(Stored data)
◇ ◇ ◇ ◇ ◇ ◇ ◇

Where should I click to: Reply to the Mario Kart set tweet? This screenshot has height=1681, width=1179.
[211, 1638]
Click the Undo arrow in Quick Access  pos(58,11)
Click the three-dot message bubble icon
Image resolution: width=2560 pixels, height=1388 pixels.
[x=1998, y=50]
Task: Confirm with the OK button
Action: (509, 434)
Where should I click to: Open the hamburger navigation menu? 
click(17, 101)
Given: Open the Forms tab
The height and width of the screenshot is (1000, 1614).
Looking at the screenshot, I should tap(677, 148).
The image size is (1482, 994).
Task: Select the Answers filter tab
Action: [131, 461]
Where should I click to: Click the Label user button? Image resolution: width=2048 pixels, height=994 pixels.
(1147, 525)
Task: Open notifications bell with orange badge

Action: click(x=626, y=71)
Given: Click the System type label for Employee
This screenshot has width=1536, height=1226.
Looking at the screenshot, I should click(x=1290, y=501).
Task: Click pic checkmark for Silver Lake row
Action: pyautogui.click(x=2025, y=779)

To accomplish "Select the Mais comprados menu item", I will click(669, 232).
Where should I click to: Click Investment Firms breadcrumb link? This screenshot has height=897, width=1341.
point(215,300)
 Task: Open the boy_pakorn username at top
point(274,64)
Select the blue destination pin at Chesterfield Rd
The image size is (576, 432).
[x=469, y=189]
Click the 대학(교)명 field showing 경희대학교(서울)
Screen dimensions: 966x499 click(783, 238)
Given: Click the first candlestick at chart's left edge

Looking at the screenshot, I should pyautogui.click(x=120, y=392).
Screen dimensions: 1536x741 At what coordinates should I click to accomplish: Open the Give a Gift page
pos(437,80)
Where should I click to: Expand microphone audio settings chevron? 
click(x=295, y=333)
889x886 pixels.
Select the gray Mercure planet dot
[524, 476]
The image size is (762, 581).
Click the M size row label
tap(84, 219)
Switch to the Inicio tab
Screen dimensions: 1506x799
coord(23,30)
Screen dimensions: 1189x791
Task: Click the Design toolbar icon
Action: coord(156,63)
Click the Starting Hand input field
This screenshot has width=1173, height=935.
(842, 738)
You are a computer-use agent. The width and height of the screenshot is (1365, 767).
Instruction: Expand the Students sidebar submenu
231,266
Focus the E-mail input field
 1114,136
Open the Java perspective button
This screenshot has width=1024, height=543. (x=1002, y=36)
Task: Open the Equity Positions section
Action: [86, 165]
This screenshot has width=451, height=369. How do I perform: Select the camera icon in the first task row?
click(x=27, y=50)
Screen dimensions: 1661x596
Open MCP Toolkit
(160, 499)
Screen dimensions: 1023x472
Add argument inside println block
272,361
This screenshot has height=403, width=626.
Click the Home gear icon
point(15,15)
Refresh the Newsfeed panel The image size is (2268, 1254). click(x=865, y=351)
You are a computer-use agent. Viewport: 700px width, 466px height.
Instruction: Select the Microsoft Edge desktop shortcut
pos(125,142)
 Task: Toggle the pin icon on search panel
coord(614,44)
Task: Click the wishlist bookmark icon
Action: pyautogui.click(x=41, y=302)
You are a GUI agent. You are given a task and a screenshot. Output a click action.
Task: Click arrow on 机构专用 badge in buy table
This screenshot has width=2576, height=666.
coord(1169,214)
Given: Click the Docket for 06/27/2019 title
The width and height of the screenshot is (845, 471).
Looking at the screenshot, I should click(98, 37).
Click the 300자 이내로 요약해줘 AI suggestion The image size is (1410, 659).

◇ ◇ ◇ ◇ ◇ ◇ ◇

WHAT TO WORK ON: Restate word for word the lines above, beginning at the first one and ending at the line that carries "Given: Open the Forms tab".

EXERCISE ANSWER:
Where should I click to: Reply to the Mario Kart set tweet? This screenshot has height=1681, width=1179.
[211, 1638]
Click the Undo arrow in Quick Access  pos(58,11)
Click the three-dot message bubble icon
Image resolution: width=2560 pixels, height=1388 pixels.
[x=1998, y=50]
Task: Confirm with the OK button
Action: (509, 434)
Where should I click to: Open the hamburger navigation menu? 
click(17, 101)
Given: Open the Forms tab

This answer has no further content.